Jubin R, Vantuno N E, Kieft J S, Murray M G, Doudna J A, Lau J Y, Baroudy B M
Department of Antiviral Therapy, Schering-Plough Research Institute, Kenilworth, New Jersey 07033, USA.
J Virol. 2000 Nov;74(22):10430-7. doi: 10.1128/jvi.74.22.10430-10437.2000.
The hepatitis C virus (HCV) internal ribosome entry site (IRES) is a highly structured RNA element that directs cap-independent translation of the viral polyprotein. Morpholino antisense oligonucleotides directed towards stem loop IIId drastically reduced HCV IRES activity. Mutagenesis studies of this region showed that the GGG triplet (nucleotides 266 through 268) of the hexanucleotide apical loop of stem loop IIId is essential for IRES activity both in vitro and in vivo. Sequence comparison showed that apical loop nucleotides (UUGGGU) were absolutely conserved across HCV genotypes and the GGG triplet was strongly conserved among related Flavivirus and Pestivirus nontranslated regions. Chimeric IRES elements with IIId derived from GB virus B (GBV-B) in the context of the HCV IRES possess translational activity. Mutations within the IIId stem loop that abolish IRES activity also affect the RNA structure in RNase T(1)-probing studies, demonstrating the importance of correct RNA folding to IRES function.

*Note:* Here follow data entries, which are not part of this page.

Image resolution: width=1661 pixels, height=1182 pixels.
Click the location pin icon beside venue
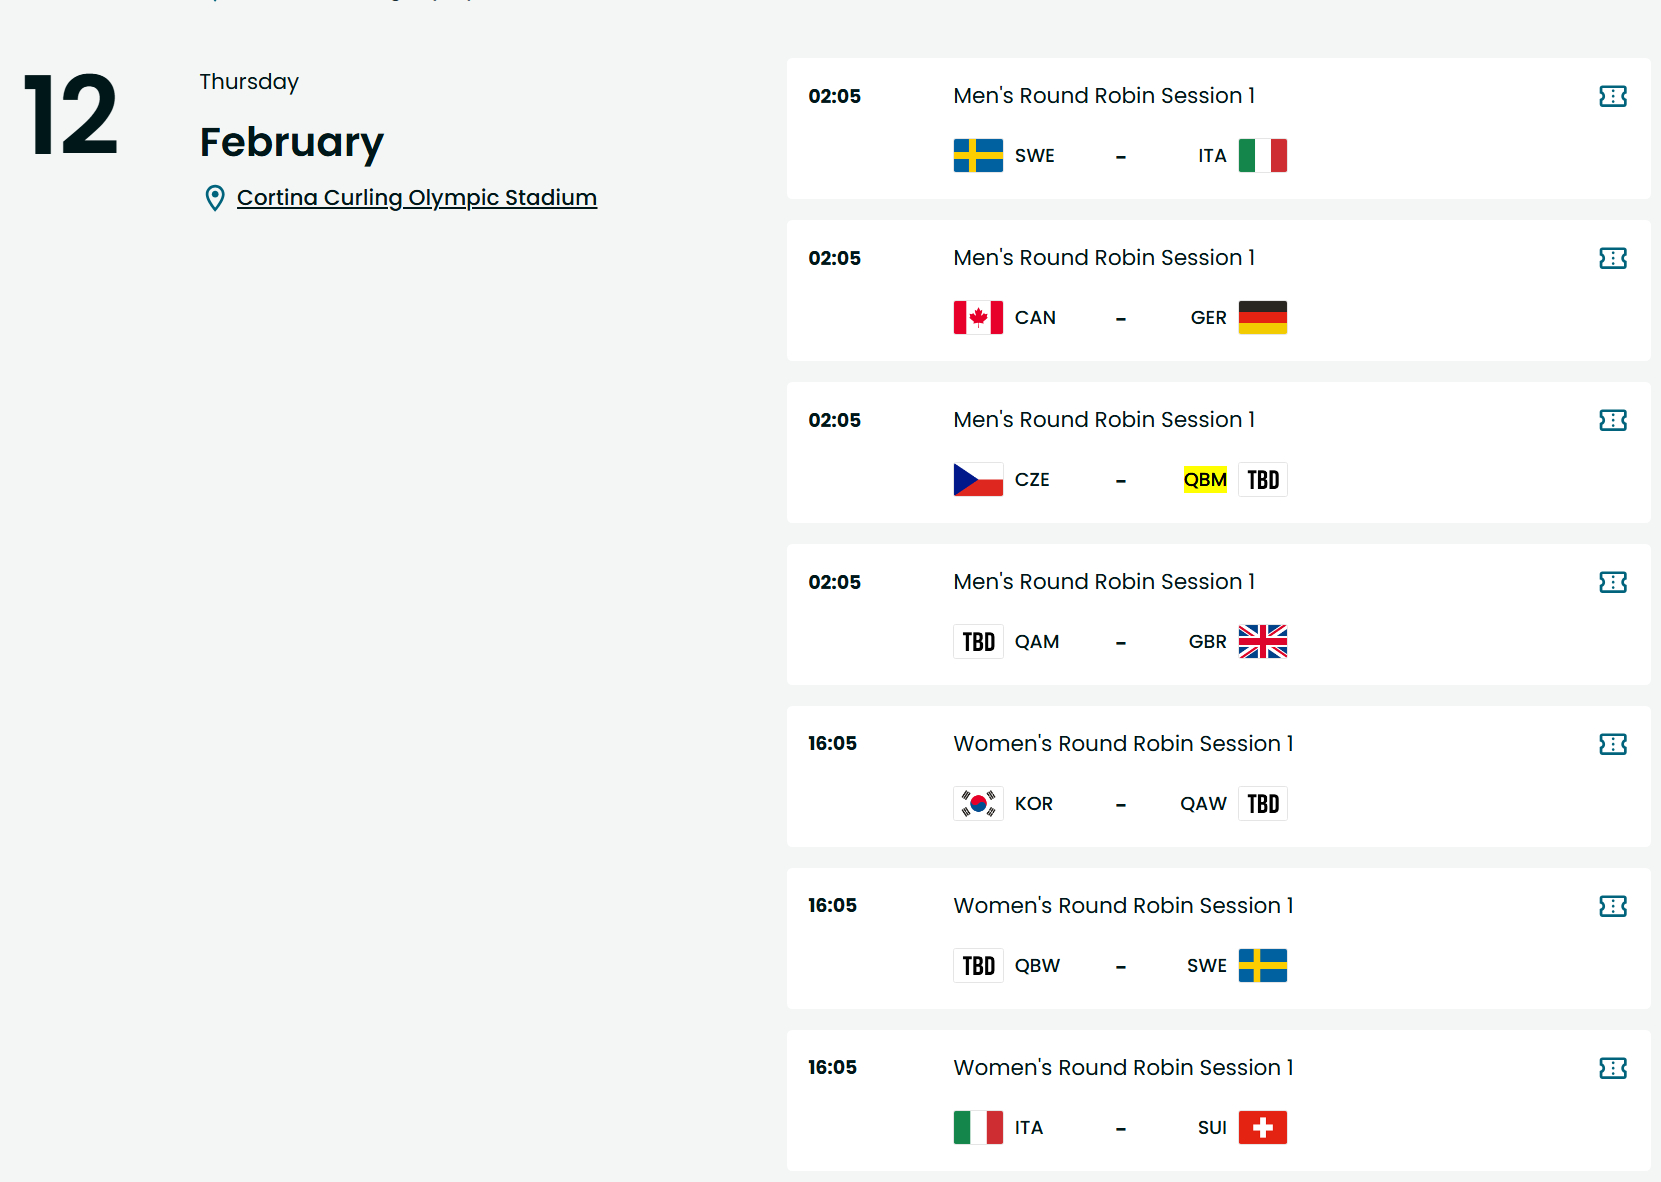coord(214,198)
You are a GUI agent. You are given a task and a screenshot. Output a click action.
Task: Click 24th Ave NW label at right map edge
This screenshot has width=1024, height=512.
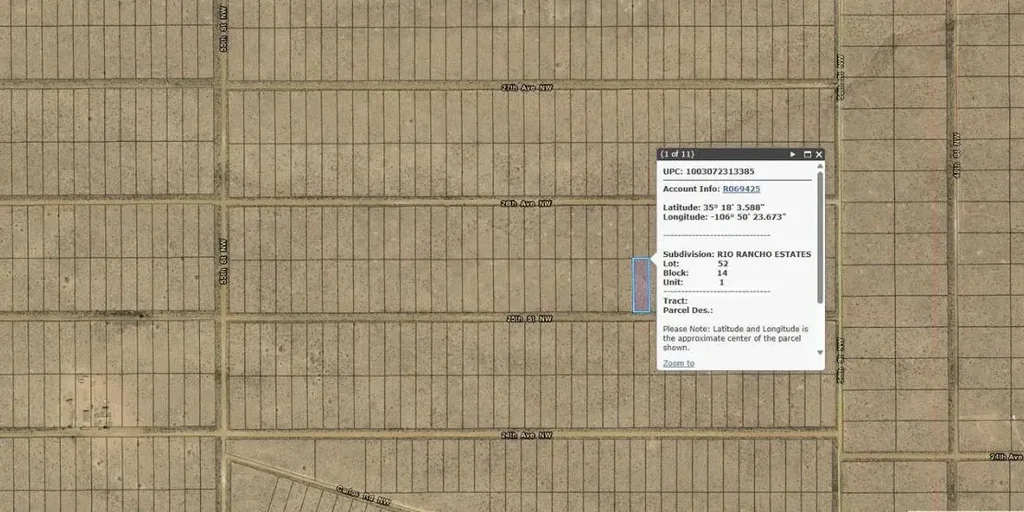tap(1006, 456)
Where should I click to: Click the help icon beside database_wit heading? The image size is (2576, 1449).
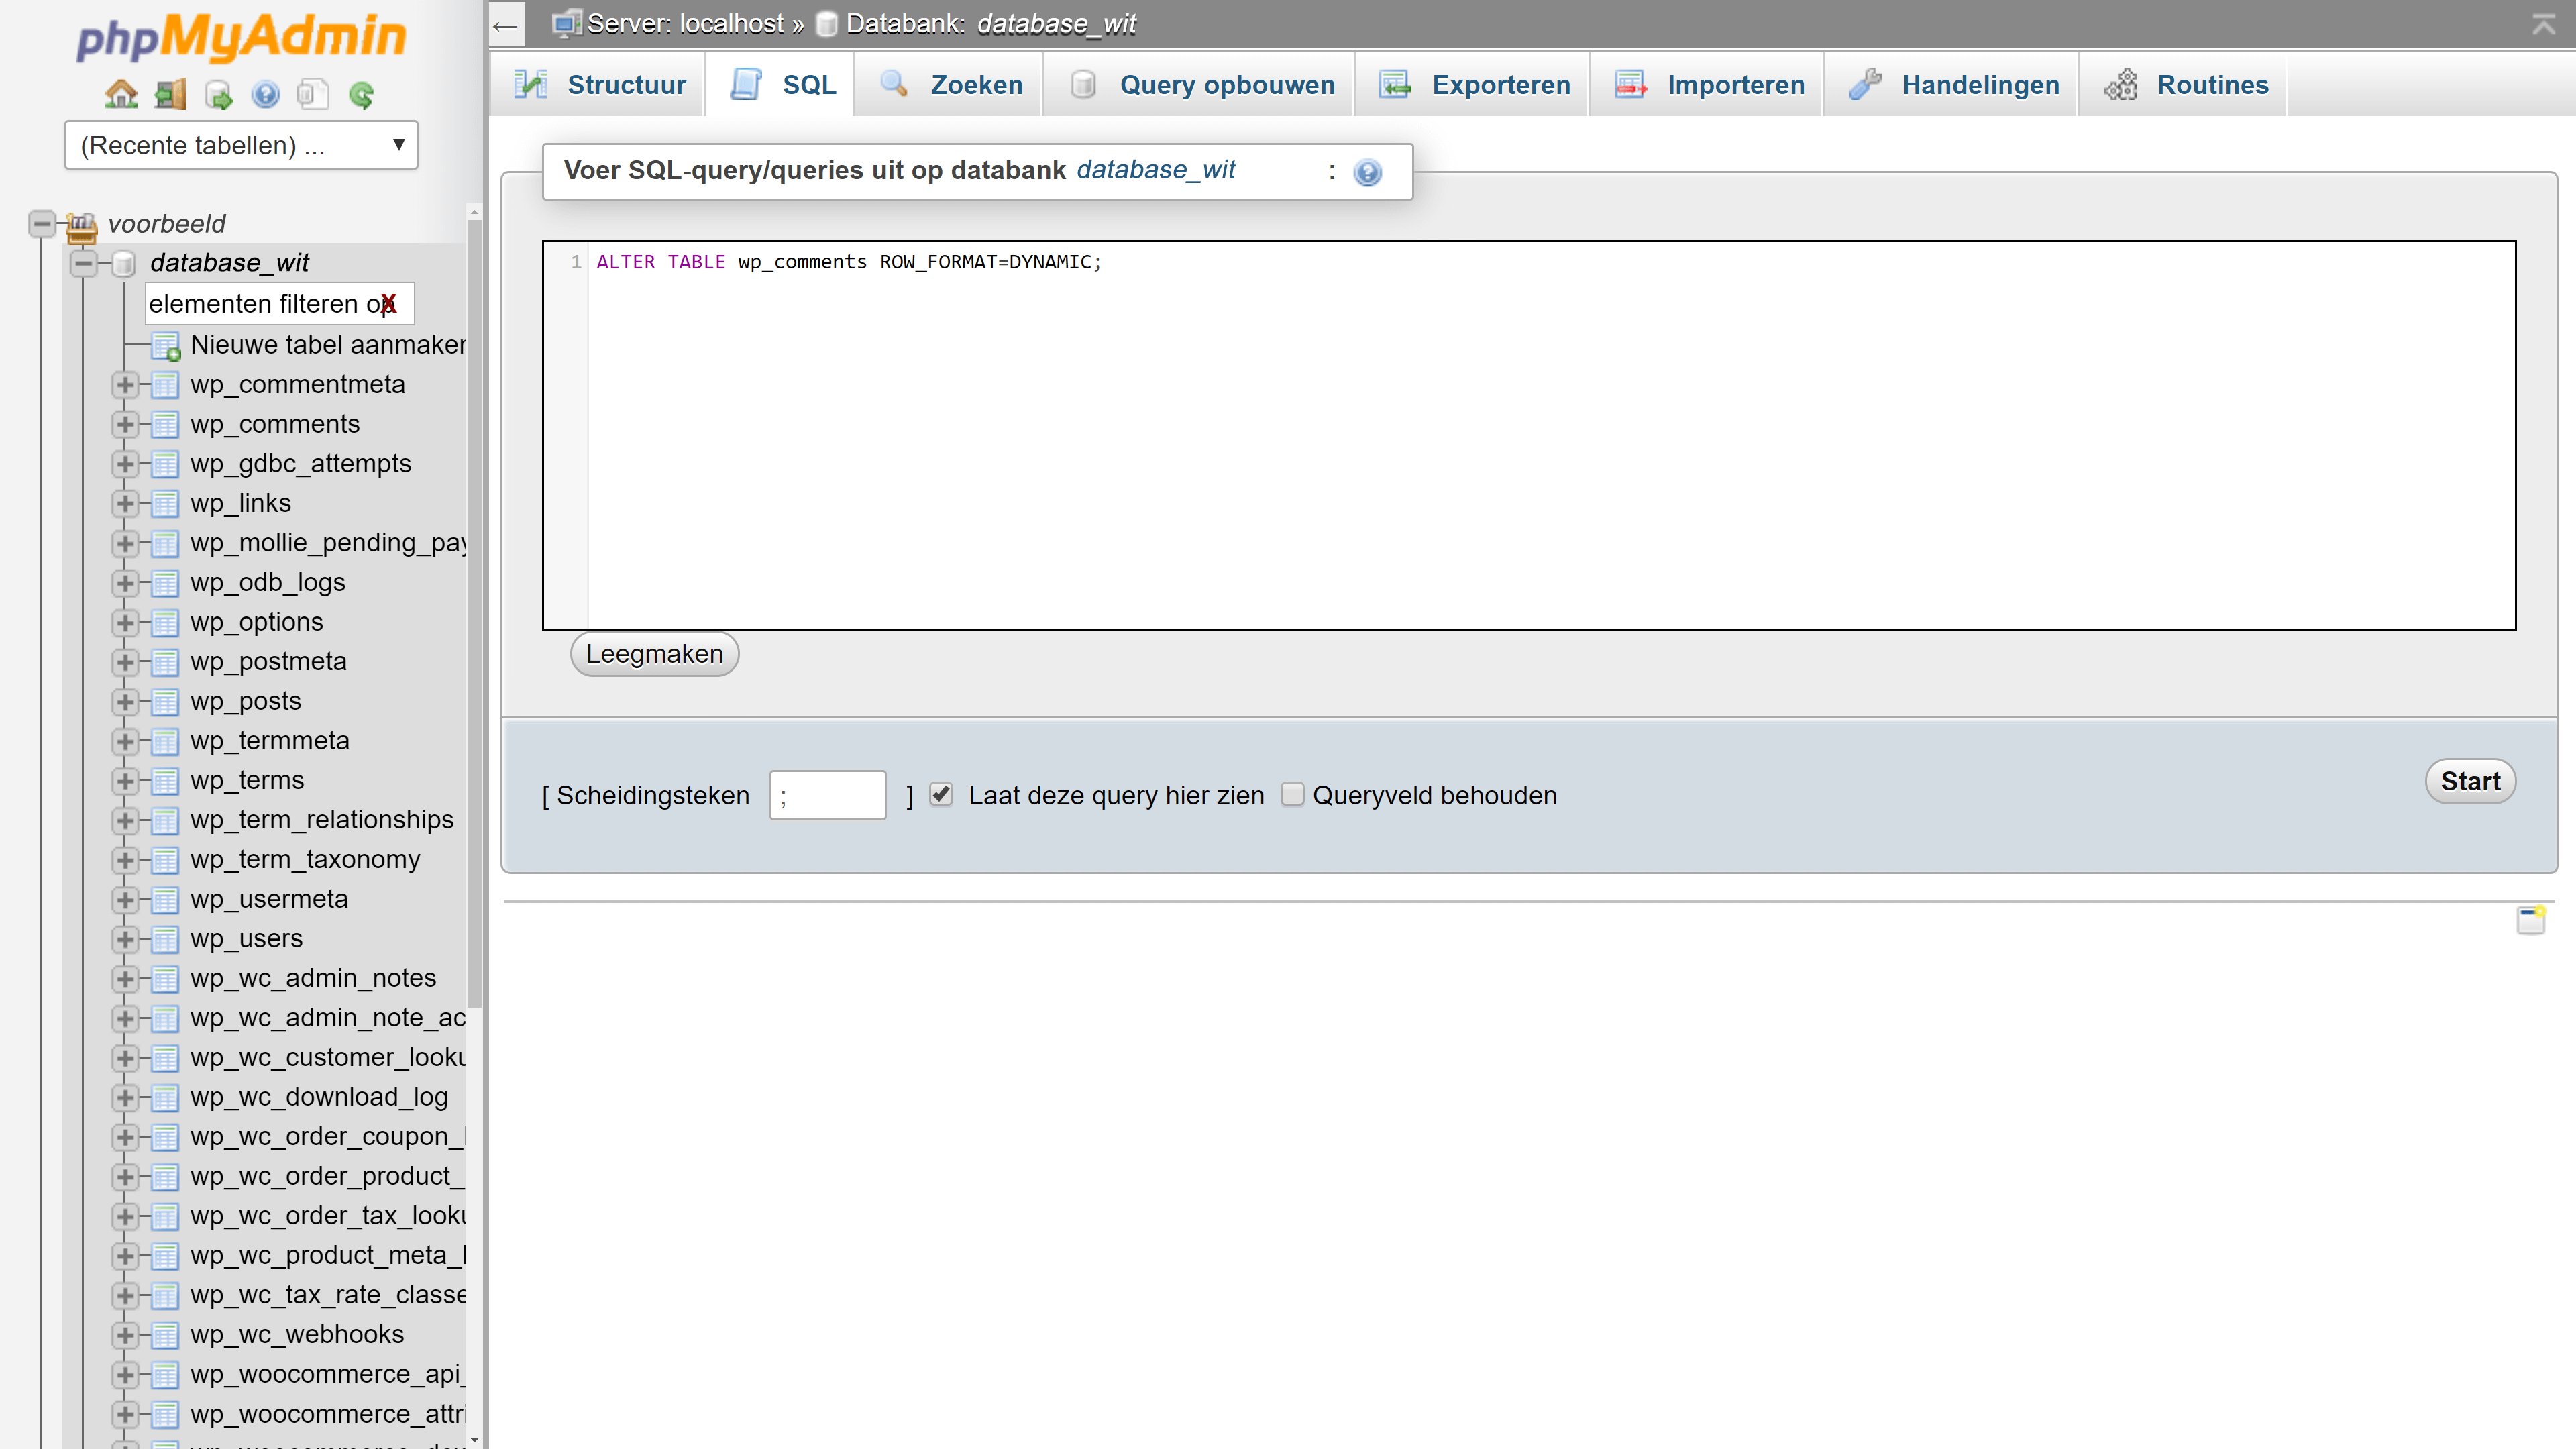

丙型肝炎病毒(HCV)内部核糖体进入位点(IRES)是一种高度结构化的RNA元件,可指导病毒多聚蛋白的不依赖帽子结构的翻译。针对茎环IIId的吗啉代反义寡核苷酸显著降低了HCV IRES活性。该区域的诱变研究表明,茎环IIId六核苷酸顶端环的GGG三联体(核苷酸266至268)在体外和体内对IRES活性均至关重要。序列比较显示,顶端环核苷酸(UUGGGU)在HCV各基因型中绝对保守,并且GGG三联体在相关黄病毒属和瘟病毒属的非翻译区中高度保守。在HCV IRES背景下,含有源自GB病毒B(GBV-B)的IIId的嵌合IRES元件具有翻译活性。在IIId茎环内消除IRES活性的突变在核糖核酸酶T1探测研究中也影响RNA结构,这证明了正确的RNA折叠对IRES功能的重要性。